Yet these books are much more than a fad. They are a cultural phenomenon that will influence the way we think and speak for decades. Before long, for example, the word "muggle" will be in the Oxford English Dictionary with a definition something like, "human being of nonmagical descent, but capable of magic under the right conditions or with the proper education and attitudes."
This definition would not begin to do justice to the richness of muggle experience Rowling has given her readers, beginning with the despicable Dursleys, Harry's foster family, who epitomize narrow-mindedness, neglect and malice. They are muggles, and we love to hate their very muggleness.
But then we find out that Hermione, Harry's friend, and the most gifted wizard-to-be at Hogwarts, the prep school of magic, also is a muggle. It turns out that muggles can make great wizards, and wizard children can be narrow-minded and malicious. Draco Malfoy, whose surname means "bad faith," traces his Aryan Nation pedigree to the first wizards and taunts Hermione by calling her a "mudblood."
Here, Rowling gives the reader the experience of feeling secure in our prejudices about muggles, then shifts the terrain just enough to make us question that prejudice. She does this often, and in unexpected ways.
In "The Prisoner of Azkaban," the third book in the series, for example, Hermione gets a cat, Crookshanks, who at every opportunity pounces on her friend Ron's sickly pet rat, Scabbers. This is very natural cat behavior, but we are made to sympathize with the terrified Scabbers as Crookshanks repeatedly tries to sink her teeth into his little rodent body. Only much later do we learn who Scabbers really is and praise the ginger cat.
This shifting of prejudices may seem to convey a simple message: You can never know who to trust. Such relativist cynicism is far, however, from Rowling's agenda. Her heroes can know who to trust: It's generally whoever has basic virtues such as honesty, generosity, selflessness and a sense of humor, and whoever is least interested in power.

----

• [TASKS]
1 > Can you sum up the passage on Rowling's books in two sentences?
2 > Could you duplicate the part of the passage on Rowling's books starting with "Yet these books" and going on through "their very muggleness."?

• [DATA RECORDS]
----

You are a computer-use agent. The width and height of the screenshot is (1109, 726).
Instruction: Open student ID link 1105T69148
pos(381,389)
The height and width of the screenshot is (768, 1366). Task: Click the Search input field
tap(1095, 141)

----

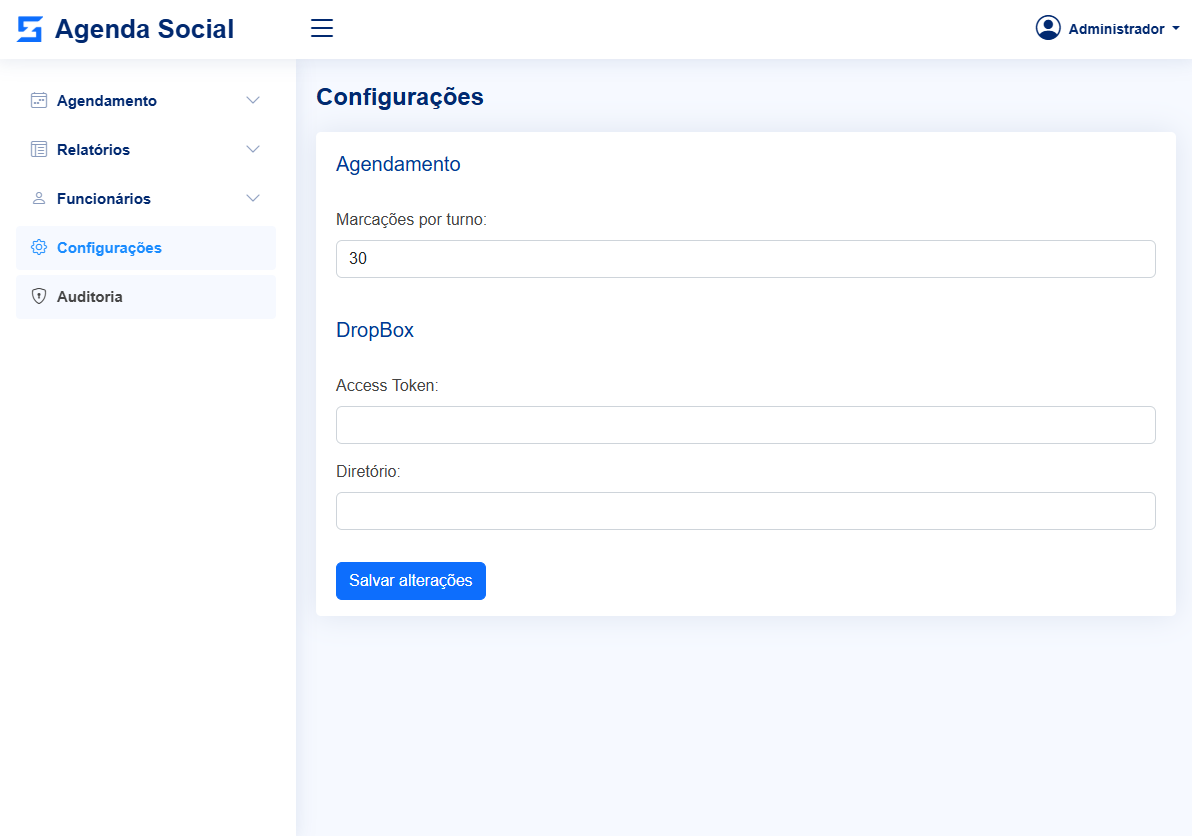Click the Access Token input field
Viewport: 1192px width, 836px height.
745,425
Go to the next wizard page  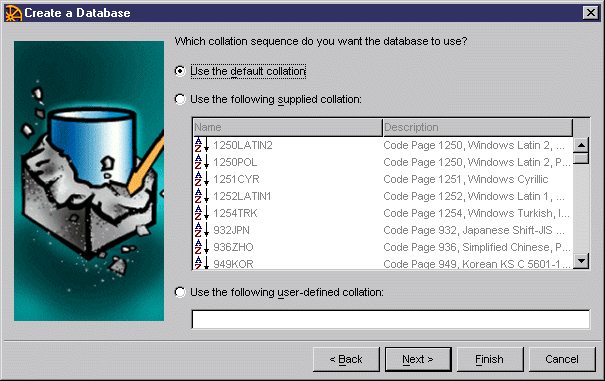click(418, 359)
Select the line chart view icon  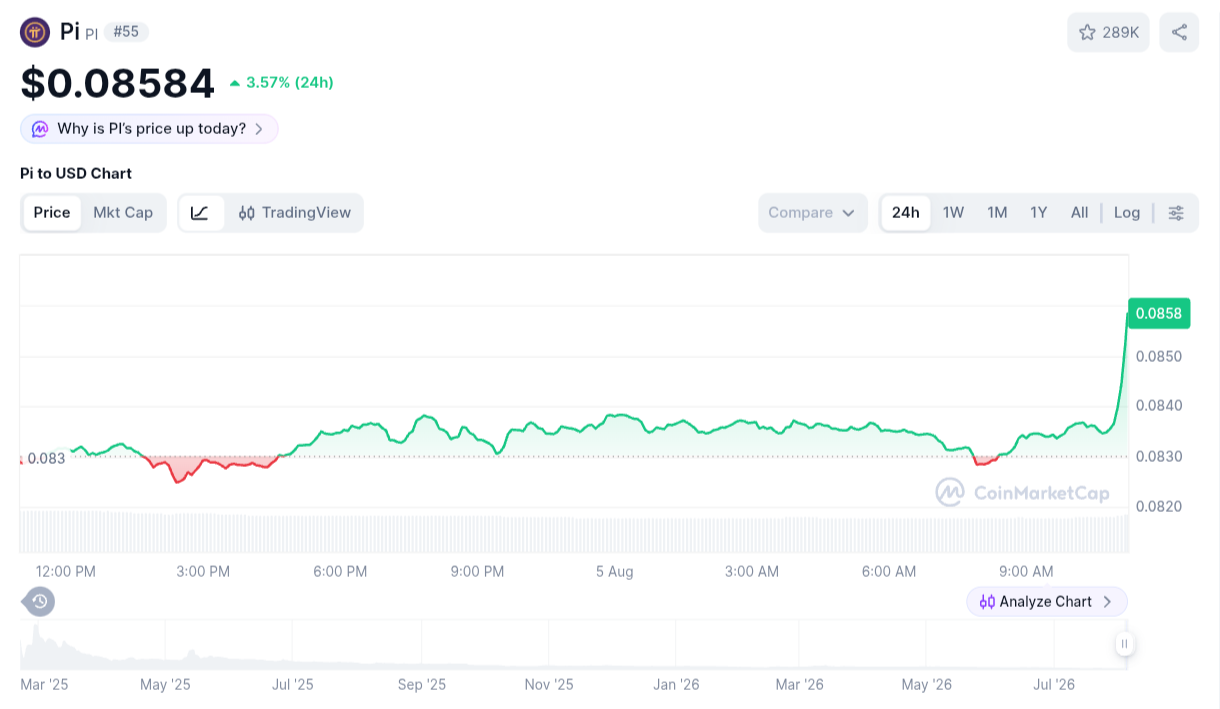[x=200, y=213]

----

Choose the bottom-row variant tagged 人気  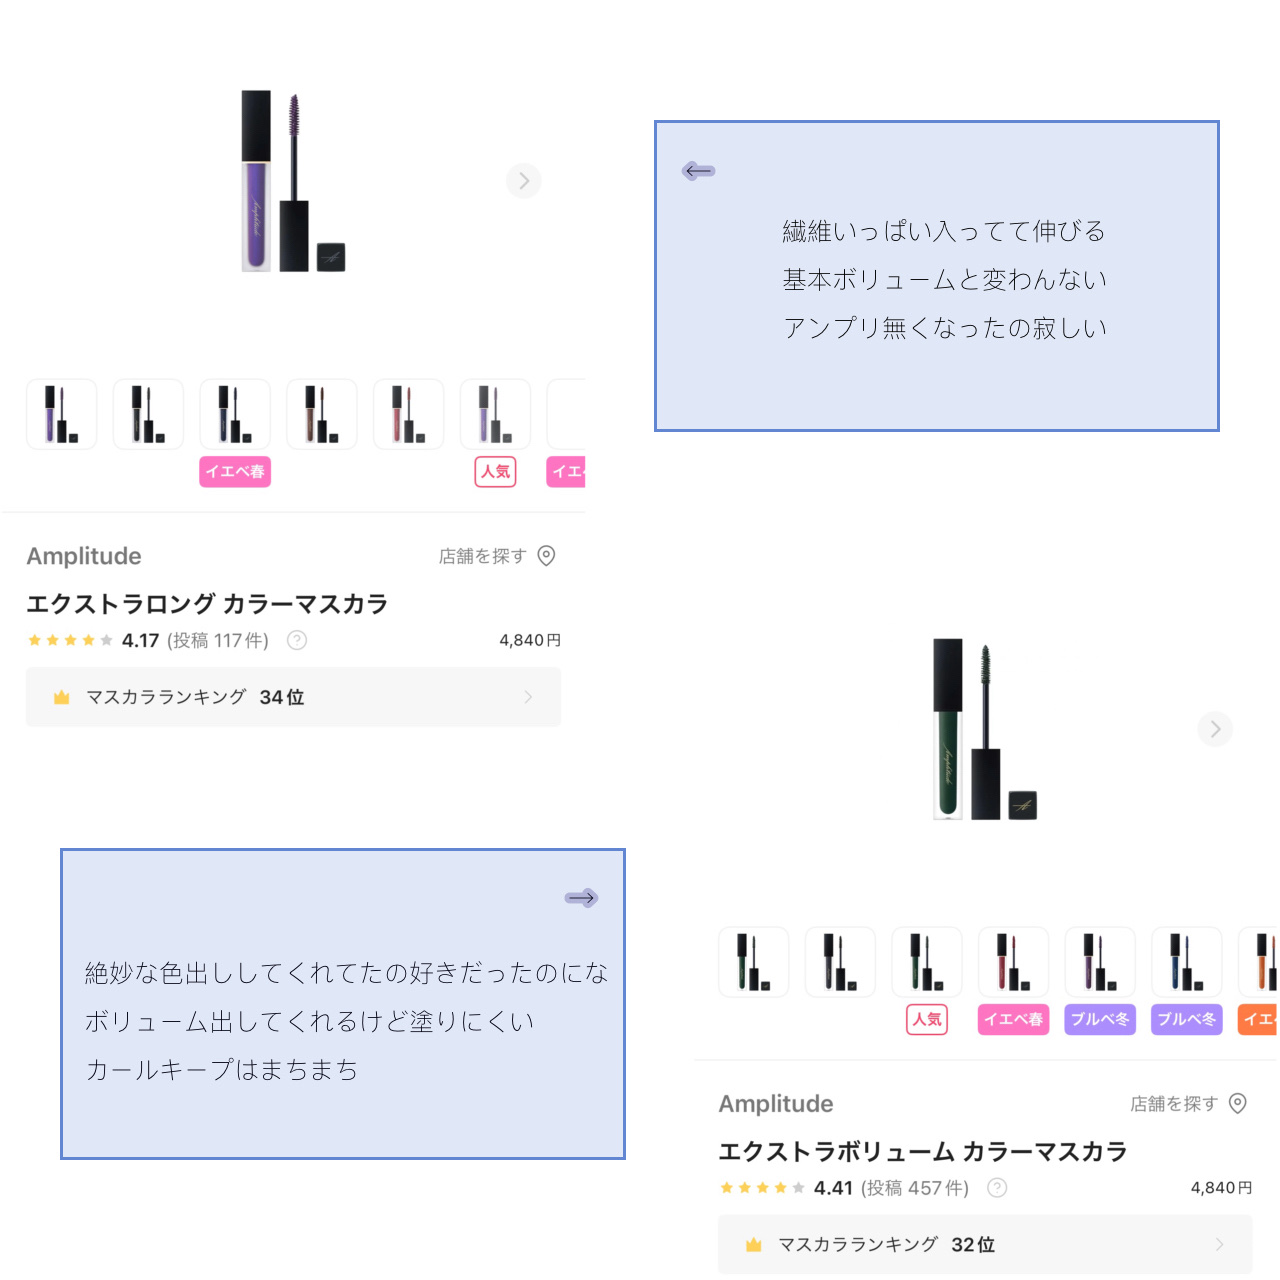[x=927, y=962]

----

• [RESPONSES FOR EACH TASK]
1 > Rowling's books are a cultural phenomenon that will shape how we think and speak for decades, and their word "muggle" holds more than a dictionary definition could, since muggles range from the malicious Dursleys to the gifted Hermione. Rowling often unsettles readers' prejudices, as with Crookshanks and Scabbers, but her aim is not cynicism: her heroes can trust people with basic virtues who are least interested in power.

2 >
Yet these books are much more than a fad. They are a cultural phenomenon that will influence the way we think and speak for decades. Before long, for example, the word "muggle" will be in the Oxford English Dictionary with a definition something like, "human being of nonmagical descent, but capable of magic under the right conditions or with the proper education and attitudes."
This definition would not begin to do justice to the richness of muggle experience Rowling has given her readers, beginning with the despicable Dursleys, Harry's foster family, who epitomize narrow-mindedness, neglect and malice. They are muggles, and we love to hate their very muggleness.